DATA SHOWN START
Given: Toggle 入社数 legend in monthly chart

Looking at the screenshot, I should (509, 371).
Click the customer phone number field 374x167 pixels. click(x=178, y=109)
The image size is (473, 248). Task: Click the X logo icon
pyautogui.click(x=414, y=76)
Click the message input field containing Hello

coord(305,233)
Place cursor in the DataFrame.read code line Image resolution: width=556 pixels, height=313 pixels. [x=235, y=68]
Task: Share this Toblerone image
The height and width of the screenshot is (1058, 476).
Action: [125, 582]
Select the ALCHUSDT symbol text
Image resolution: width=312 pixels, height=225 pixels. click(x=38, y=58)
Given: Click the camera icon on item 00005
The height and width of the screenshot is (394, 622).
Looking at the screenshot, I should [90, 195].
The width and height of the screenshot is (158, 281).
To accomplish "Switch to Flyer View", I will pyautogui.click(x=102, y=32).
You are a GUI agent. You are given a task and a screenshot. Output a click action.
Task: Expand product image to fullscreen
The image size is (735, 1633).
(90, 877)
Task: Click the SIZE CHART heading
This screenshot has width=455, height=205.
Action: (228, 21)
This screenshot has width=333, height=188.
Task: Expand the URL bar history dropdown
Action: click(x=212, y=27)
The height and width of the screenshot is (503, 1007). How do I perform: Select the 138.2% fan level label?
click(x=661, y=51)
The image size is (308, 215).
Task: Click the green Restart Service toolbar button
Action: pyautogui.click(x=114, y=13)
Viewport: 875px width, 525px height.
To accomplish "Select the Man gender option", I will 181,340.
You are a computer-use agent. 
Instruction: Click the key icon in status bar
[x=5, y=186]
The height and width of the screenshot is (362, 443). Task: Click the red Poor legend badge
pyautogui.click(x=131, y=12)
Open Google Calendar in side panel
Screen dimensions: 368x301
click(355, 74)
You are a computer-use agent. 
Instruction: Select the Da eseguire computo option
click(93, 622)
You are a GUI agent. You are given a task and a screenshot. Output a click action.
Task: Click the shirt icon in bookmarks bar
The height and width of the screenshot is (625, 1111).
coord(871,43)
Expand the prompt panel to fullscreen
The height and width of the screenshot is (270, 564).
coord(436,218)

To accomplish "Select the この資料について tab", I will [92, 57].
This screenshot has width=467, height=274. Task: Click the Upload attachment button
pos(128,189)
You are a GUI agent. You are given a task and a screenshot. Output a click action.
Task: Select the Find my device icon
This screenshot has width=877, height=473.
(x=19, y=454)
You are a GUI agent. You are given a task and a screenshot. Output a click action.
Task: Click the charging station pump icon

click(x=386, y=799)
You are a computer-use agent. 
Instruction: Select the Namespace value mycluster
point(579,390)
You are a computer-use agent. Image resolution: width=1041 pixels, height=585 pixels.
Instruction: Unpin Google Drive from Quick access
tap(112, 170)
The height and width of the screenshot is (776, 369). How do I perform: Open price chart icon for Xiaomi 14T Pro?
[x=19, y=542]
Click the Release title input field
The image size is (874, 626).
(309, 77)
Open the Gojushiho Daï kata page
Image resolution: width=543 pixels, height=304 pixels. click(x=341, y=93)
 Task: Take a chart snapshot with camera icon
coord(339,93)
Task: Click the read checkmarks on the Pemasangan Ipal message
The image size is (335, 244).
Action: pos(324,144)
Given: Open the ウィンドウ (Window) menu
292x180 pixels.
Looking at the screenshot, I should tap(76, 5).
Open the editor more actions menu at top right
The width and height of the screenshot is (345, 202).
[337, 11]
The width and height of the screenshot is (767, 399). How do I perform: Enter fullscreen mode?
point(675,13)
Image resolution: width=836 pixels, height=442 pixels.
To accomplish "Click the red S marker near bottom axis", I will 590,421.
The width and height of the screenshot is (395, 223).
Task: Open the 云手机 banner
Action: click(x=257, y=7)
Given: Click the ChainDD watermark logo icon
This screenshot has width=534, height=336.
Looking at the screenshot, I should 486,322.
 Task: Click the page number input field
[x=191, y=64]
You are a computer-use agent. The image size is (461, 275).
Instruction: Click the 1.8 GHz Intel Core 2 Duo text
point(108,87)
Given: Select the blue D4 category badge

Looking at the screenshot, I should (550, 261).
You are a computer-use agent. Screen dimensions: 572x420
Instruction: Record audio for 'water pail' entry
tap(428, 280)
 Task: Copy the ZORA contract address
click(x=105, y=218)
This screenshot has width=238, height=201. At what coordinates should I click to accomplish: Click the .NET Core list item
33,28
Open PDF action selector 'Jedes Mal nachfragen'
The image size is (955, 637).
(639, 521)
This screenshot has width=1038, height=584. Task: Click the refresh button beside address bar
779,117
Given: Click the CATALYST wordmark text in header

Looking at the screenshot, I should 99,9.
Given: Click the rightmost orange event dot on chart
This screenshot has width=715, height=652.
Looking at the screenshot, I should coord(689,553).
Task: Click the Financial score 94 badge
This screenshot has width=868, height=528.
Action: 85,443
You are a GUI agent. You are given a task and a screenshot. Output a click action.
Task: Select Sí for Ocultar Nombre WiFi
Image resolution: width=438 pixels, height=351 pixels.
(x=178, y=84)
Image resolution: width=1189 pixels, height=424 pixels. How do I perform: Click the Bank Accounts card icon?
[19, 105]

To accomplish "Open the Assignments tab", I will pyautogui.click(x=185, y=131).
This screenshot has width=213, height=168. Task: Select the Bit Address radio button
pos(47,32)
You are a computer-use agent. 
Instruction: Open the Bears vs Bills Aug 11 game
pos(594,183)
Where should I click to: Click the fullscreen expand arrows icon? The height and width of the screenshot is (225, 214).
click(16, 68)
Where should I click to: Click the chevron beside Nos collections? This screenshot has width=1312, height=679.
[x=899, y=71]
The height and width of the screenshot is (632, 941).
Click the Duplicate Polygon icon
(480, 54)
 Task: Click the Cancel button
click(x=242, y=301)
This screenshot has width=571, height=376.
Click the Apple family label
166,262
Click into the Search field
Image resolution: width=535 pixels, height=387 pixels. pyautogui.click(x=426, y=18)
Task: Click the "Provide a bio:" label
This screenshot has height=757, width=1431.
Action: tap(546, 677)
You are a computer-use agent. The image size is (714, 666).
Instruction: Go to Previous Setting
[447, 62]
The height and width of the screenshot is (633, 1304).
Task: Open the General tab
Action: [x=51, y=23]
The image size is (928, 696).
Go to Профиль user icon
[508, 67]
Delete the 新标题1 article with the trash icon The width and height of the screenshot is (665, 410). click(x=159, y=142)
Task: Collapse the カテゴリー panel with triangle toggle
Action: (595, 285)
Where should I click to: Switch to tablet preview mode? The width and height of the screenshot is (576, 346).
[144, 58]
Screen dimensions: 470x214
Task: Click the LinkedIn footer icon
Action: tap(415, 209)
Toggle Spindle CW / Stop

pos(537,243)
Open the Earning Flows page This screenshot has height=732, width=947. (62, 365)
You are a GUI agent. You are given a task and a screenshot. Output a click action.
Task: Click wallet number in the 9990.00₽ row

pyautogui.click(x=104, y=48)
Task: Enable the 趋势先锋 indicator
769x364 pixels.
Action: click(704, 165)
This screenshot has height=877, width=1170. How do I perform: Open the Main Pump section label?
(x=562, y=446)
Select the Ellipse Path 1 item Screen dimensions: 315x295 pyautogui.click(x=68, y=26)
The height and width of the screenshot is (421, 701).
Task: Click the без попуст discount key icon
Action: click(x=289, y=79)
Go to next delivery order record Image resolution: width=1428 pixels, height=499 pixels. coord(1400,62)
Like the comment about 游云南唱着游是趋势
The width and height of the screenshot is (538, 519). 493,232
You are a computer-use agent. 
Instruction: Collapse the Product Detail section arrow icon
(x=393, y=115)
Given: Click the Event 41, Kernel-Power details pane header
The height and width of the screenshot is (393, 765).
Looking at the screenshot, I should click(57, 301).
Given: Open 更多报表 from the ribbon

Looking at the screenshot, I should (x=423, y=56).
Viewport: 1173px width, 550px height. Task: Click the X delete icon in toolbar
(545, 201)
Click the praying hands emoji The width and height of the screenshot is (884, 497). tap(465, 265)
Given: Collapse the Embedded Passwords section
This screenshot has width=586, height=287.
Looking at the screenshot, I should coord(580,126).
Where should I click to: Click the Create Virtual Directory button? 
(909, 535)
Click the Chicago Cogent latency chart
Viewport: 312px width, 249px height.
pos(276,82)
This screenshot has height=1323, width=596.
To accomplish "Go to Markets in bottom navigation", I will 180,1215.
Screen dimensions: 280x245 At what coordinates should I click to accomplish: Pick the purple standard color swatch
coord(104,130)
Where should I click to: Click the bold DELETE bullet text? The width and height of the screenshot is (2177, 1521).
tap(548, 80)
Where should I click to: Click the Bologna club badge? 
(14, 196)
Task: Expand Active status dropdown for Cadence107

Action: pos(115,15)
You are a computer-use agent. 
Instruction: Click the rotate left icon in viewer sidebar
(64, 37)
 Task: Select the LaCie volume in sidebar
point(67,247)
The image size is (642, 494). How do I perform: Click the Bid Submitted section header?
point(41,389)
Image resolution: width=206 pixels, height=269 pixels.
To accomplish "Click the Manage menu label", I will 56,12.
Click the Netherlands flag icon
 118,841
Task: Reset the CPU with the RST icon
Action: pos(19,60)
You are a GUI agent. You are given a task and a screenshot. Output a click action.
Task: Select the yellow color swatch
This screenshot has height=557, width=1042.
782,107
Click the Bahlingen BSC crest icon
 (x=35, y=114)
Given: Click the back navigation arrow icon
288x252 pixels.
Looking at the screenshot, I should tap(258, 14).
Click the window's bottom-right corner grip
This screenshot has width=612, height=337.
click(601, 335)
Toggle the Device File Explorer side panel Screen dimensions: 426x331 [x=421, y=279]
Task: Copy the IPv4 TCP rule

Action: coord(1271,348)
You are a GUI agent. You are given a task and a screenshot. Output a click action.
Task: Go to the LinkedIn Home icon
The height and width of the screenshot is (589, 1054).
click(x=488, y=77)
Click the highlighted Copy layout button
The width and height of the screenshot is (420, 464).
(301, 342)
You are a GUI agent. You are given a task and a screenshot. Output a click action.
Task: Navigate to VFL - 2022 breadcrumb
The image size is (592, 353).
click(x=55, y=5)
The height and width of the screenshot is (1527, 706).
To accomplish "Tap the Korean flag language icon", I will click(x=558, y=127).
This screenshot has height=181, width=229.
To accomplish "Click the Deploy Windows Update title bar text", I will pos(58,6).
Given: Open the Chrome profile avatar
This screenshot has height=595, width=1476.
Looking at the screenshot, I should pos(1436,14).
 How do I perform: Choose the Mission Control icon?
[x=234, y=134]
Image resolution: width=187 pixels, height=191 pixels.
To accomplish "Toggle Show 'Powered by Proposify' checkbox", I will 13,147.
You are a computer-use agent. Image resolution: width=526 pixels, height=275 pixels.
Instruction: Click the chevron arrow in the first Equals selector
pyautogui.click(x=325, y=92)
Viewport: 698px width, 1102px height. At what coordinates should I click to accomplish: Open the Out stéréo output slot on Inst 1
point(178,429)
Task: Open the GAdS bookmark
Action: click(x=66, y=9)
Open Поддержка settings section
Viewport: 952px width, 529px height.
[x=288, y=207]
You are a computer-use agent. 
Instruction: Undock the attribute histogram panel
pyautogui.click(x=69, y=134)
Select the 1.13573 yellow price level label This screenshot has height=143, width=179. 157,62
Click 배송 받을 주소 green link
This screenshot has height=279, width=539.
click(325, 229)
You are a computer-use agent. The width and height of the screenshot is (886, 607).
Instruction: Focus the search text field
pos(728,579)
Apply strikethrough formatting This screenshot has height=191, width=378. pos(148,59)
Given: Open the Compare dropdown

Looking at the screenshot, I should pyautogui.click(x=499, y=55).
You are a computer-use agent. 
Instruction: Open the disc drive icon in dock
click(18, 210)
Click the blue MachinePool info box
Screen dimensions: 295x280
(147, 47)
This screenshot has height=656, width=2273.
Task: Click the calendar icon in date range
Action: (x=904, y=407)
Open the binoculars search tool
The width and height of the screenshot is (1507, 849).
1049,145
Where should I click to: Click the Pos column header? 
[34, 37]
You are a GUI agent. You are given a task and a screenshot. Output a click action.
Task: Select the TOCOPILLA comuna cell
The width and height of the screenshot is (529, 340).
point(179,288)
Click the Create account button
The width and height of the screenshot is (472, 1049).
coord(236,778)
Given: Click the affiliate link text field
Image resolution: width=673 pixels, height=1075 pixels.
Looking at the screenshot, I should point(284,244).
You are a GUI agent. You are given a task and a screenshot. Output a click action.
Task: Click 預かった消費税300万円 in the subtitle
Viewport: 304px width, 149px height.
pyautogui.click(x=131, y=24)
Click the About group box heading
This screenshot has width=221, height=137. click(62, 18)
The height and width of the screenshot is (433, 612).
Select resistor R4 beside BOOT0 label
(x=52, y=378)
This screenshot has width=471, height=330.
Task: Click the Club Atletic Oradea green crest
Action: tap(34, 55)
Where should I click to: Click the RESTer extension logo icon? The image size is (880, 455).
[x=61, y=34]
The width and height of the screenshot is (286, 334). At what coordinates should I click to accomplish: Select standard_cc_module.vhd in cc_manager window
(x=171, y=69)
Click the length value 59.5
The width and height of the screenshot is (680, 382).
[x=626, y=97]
DATA SHOWN END
Of all the entries above, repeat only the lines from the line that has "This screenshot has height=595, width=1476." to the line that has "You are a computer-use agent. The width", both lines included, exactly.

This screenshot has height=595, width=1476.
Looking at the screenshot, I should pos(1436,14).
 How do I perform: Choose the Mission Control icon?
[x=234, y=134]
Image resolution: width=187 pixels, height=191 pixels.
To accomplish "Toggle Show 'Powered by Proposify' checkbox", I will 13,147.
You are a computer-use agent. Image resolution: width=526 pixels, height=275 pixels.
Instruction: Click the chevron arrow in the first Equals selector
pyautogui.click(x=325, y=92)
Viewport: 698px width, 1102px height. At what coordinates should I click to accomplish: Open the Out stéréo output slot on Inst 1
point(178,429)
Task: Open the GAdS bookmark
Action: click(x=66, y=9)
Open Поддержка settings section
Viewport: 952px width, 529px height.
[x=288, y=207]
You are a computer-use agent. 
Instruction: Undock the attribute histogram panel
pyautogui.click(x=69, y=134)
Select the 1.13573 yellow price level label This screenshot has height=143, width=179. 157,62
Click 배송 받을 주소 green link
This screenshot has height=279, width=539.
click(325, 229)
You are a computer-use agent. The width and height of the screenshot is (886, 607).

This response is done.